Um estudo brasileiro publicado na revista científica International Psychogeriatrics trouxe resultados que estão chamando atenção no mundo da neurociência: pesquisadores do Hospital das Clínicas da Faculdade de Medicina da USP, em parceria com o Departamento de Gerontologia da EACH-USP, identificaram benefícios importantes de um programa de estimulação cognitiva em idosos escolarizados sem comprometimento cognitivo — e é considerado o primeiro ensaio clínico randomizado de longa duração sobre o tema realizado no Brasil com idosos saudáveis.
Os números impressionam: os participantes que seguiram o protocolo apresentaram redução de 60% nas queixas cognitivas, melhora de aproximadamente 45% na memória ao longo de um ano e queda de 29% nos sintomas depressivos.
Mas os benefícios não pararam por aí. Os resultados também indicaram melhora em habilidades como planejamento, organização, tomada de decisões e fluidez na comunicação — as chamadas funções executivas.
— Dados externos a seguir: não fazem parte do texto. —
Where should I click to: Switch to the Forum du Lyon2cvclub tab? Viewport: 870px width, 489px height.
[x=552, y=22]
O estudo acompanhou 207 pessoas com 60 anos ou mais, distribuídas em três grupos: um que participou do programa, outro que recebeu aulas sobre envelhecimento saudável, e um terceiro sem nenhuma intervenção. As avaliações foram feitas ao longo de dois anos.
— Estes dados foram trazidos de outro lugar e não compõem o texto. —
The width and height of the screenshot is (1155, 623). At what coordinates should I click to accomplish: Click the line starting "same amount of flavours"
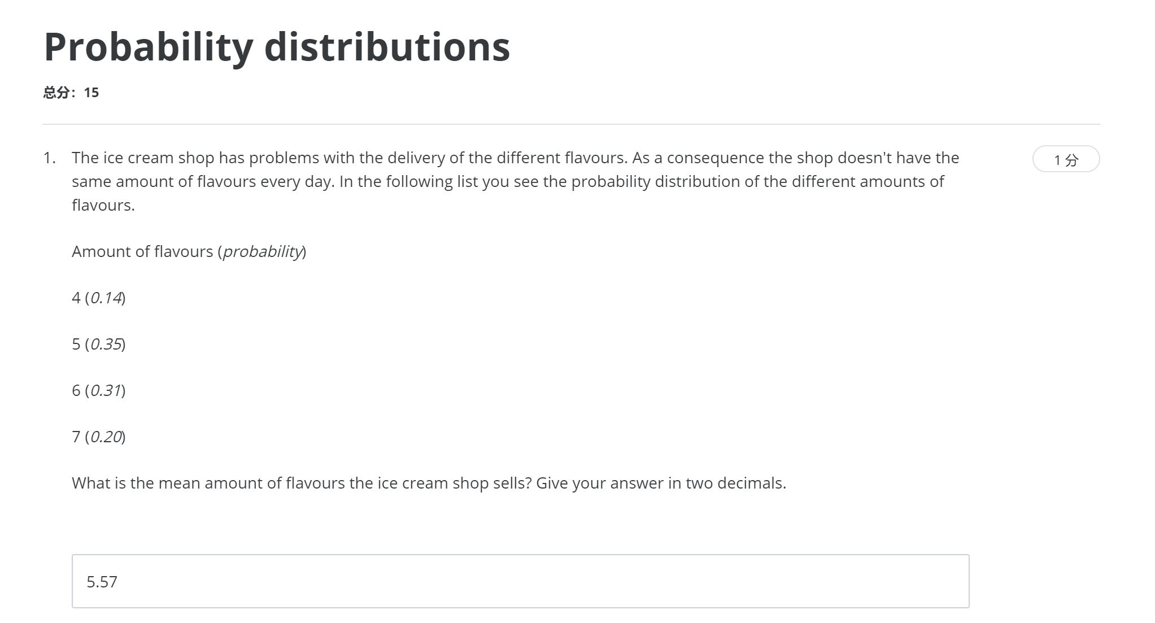507,181
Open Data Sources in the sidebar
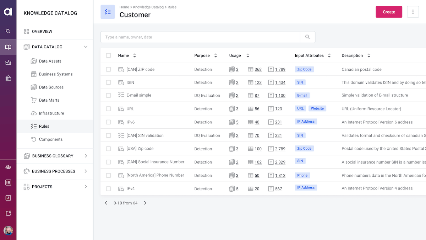This screenshot has height=240, width=426. coord(51,87)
O dado que deixa ainda mais curioso: estudos internacionais apontam que cerca de 45% dos casos de Alzheimer no mundo poderiam ser evitados com a redução de fatores de risco ao longo da vida — e na América Latina essa estimativa sobe para 56%.
Em outras palavras, palavras-cruzadas, sudoku e jogos de tabuleiro podem ser mais poderosos do que muita gente imagina. O cérebro, assim como o músculo, responde ao treino.